# [BRIEF]
Turn the stretch of the records from the line containing "You are a GUI agent. The screenshot is 301×1364." through the line containing "Thomas Kinkade (115, 1242)" into a JSON list of strings, one string per line, with any blank lines left out.

# [EXTRACTED MATERIAL]
※

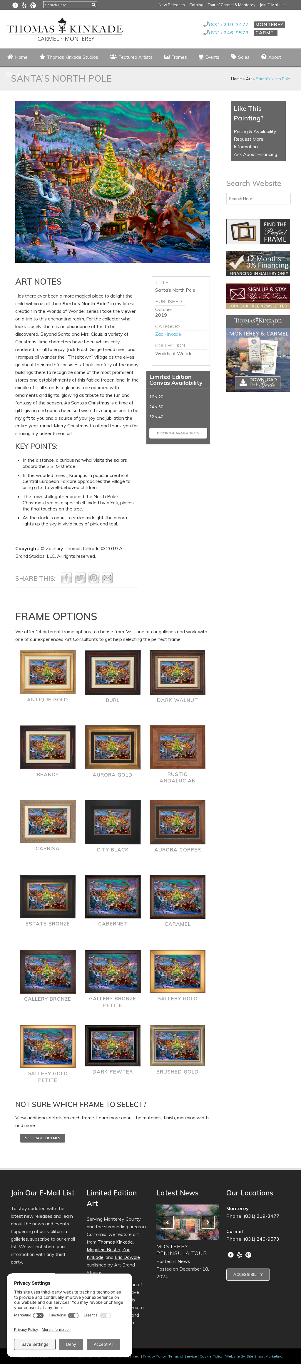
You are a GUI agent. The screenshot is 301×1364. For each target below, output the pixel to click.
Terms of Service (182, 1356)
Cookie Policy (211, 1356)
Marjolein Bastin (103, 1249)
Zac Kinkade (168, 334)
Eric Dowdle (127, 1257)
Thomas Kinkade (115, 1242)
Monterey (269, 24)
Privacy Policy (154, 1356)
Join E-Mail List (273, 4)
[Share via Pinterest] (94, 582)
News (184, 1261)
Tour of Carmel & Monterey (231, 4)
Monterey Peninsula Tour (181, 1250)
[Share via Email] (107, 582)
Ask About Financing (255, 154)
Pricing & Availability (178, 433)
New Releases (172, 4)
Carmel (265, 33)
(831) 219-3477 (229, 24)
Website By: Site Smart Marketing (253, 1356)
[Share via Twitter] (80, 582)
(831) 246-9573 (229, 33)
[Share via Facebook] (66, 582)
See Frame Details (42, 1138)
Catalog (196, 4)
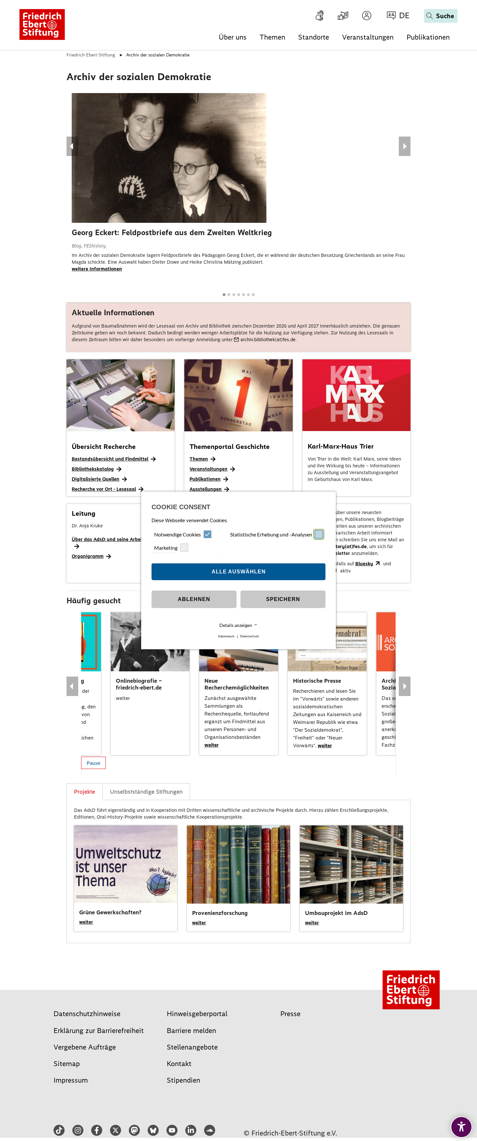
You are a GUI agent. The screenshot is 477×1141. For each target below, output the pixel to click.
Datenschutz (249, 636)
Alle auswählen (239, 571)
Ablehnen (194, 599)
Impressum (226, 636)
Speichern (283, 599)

※

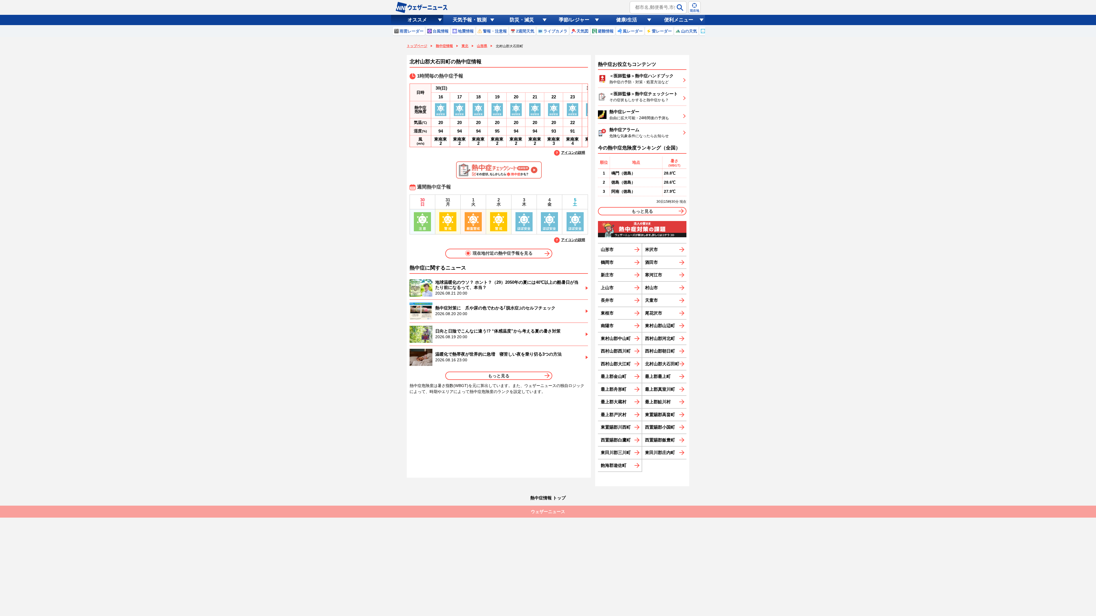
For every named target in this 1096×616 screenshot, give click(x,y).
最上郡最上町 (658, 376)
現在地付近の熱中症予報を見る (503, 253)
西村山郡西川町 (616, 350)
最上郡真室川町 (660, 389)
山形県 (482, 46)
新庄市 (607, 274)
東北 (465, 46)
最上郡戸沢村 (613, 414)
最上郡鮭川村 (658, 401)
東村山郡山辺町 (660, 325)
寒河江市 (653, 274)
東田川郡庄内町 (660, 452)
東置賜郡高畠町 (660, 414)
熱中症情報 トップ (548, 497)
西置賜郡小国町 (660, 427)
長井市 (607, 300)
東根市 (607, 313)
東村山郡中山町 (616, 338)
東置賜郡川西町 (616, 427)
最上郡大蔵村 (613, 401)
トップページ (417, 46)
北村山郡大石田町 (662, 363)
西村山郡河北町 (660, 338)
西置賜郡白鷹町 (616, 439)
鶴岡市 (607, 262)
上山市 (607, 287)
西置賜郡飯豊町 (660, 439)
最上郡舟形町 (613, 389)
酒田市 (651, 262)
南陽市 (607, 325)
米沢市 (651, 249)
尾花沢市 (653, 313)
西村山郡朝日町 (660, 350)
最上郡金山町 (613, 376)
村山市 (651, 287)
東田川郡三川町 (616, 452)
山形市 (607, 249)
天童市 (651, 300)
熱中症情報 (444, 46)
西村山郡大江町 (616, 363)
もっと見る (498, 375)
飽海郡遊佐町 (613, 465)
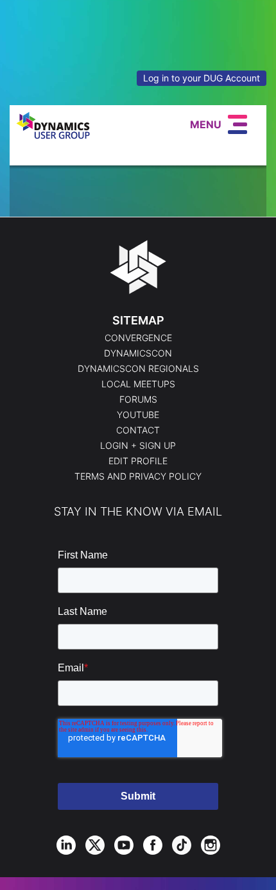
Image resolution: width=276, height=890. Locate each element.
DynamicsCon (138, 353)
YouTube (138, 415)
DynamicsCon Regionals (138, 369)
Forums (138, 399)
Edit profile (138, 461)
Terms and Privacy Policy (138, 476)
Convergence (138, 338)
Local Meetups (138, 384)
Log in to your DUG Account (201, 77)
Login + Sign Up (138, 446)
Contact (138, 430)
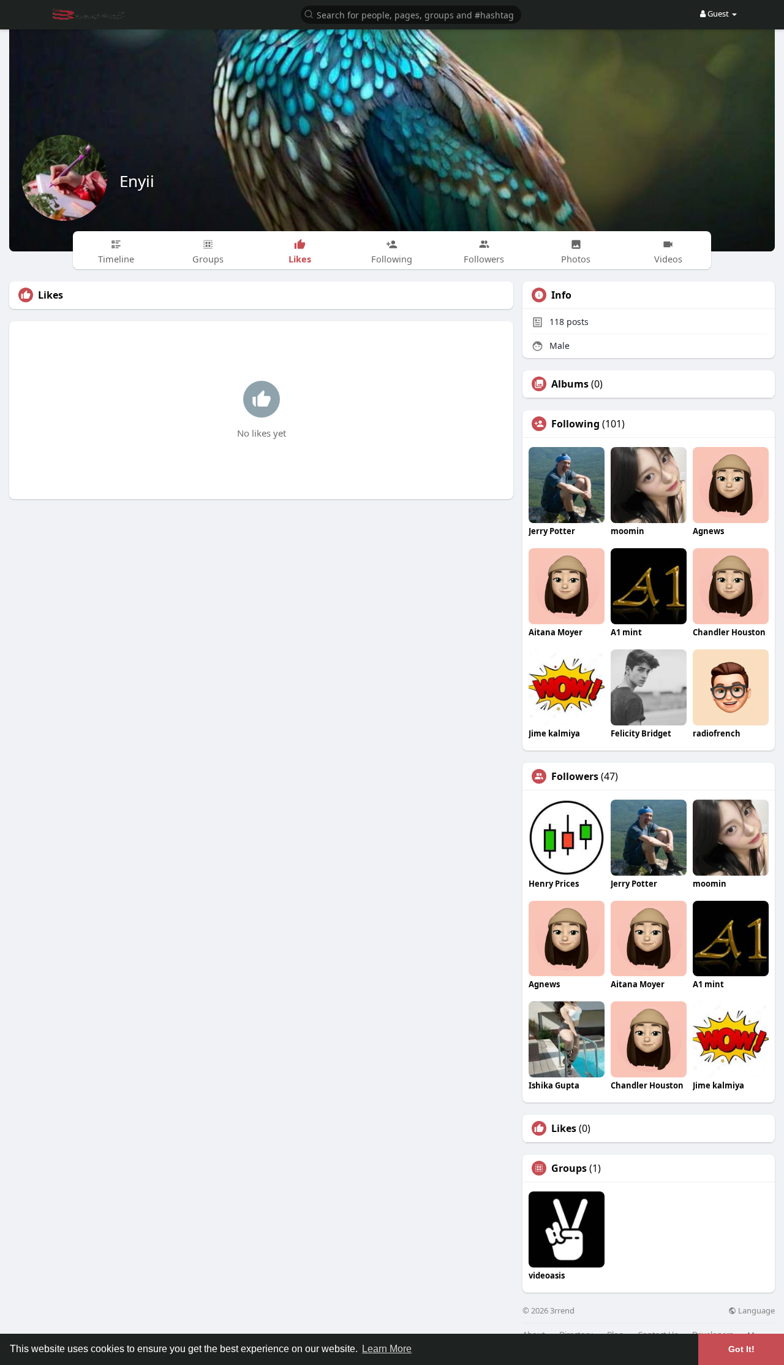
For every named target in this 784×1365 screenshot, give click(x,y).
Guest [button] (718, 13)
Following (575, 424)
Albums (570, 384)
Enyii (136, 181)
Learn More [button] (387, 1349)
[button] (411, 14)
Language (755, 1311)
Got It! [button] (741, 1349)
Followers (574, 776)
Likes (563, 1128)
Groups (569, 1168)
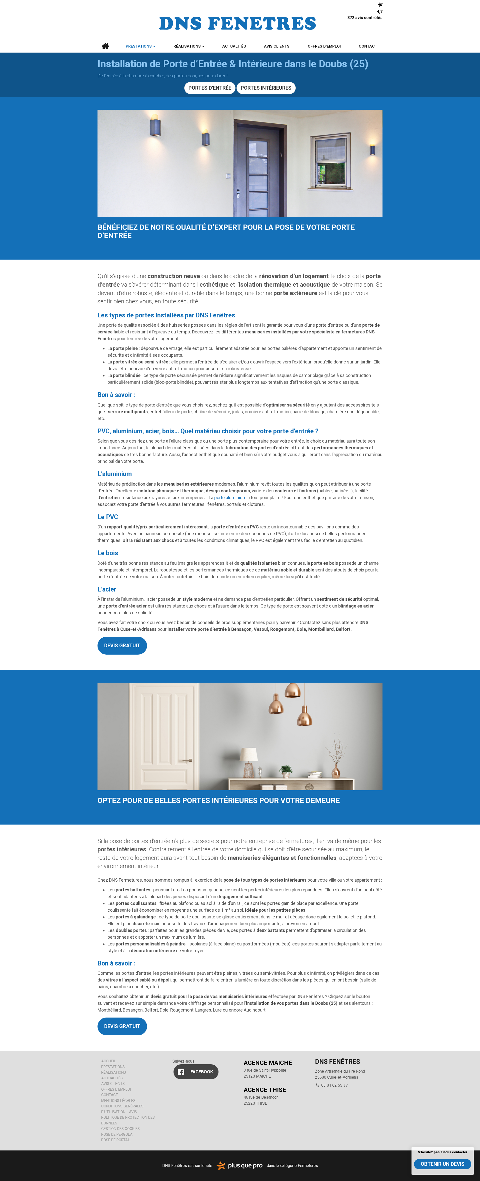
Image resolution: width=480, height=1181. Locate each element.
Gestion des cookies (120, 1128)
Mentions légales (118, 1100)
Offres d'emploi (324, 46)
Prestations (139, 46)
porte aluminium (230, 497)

※

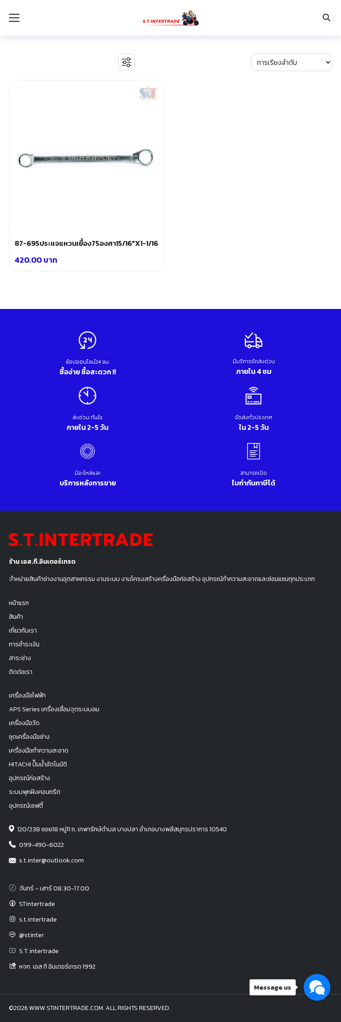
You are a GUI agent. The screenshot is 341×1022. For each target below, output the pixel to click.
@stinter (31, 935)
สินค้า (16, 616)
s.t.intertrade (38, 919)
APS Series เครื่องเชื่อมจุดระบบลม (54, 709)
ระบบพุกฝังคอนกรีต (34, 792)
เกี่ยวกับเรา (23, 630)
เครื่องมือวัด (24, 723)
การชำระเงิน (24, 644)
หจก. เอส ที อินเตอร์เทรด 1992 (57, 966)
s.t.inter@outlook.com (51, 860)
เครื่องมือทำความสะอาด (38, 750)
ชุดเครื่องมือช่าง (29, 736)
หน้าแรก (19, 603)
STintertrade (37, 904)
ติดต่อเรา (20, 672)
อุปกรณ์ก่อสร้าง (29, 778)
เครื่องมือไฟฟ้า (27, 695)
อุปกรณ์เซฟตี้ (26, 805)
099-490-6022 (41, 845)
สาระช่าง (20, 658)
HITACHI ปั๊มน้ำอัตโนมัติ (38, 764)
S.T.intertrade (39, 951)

※

# [TASK RESPONSE]
[
  "You are a GUI agent. The screenshot is 301×1364. For each target below, output the pixel to click.",
  "Terms of Service (182, 1356)",
  "Cookie Policy (211, 1356)",
  "Marjolein Bastin (103, 1249)",
  "Zac Kinkade (168, 334)",
  "Eric Dowdle (127, 1257)",
  "Thomas Kinkade (115, 1242)"
]